Resahnya Masyarakat IndonesiaAkibat Menjamurnya LSM & Wartawan Topeng

Menjamurnya oknum aktor ganda yang secara oportunis merangkap peran sebagai LSM & Wartawan Topeng (bodong-abal-abal). Berbekal identitas formal berupa akta notaris instan dan kartu pers dari media siber liar, mereka menyusup ke tingkat tapak seperti pemerintah desa dan satuan pendidikan bukan untuk menjalankan fungsi kontrol sosial, melainkan untuk melancarkan sindikat pemerasan terorganisasi.

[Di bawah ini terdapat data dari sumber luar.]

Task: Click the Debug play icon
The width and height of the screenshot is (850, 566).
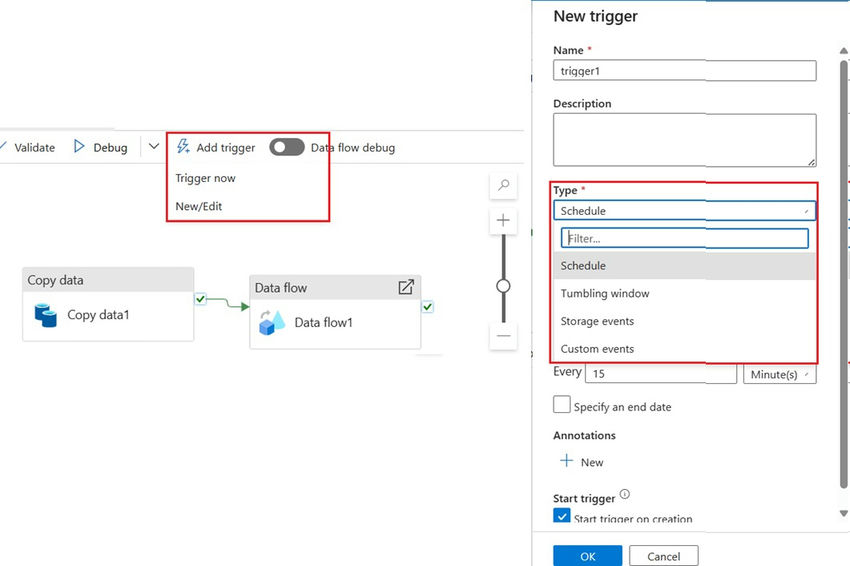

Titik Konflik Utama (Modus Operandi)

  1. Fleksibilitas Aktor Ganda: Oknum pelaku secara instan dapat berganti peran di lapangan; datang membawa somasi hukum atas nama LSM, lalu berubah menjadi jurnalis yang mengancam akan merusak reputasi korban lewat pemberitaan negatif jika tuntutan uang damai ditolak.
  2. Eksploitasi Atribut & Dokumen: Menggunakan seragam mencolok, lencana besi menyerupai penyidik, serta menyodorkan draf laporan korupsi fiktif sebagai alat tawar (legal bluffing) di bawah meja.
  3. Teror Digital & Pembunuhan Karakter: Memanfaatkan ruang siber untuk mengirimkan ancaman via WhatsApp atau menyebarkan rilis berita fitnah satu arah ke media sosial demi melumpuhkan mental korban.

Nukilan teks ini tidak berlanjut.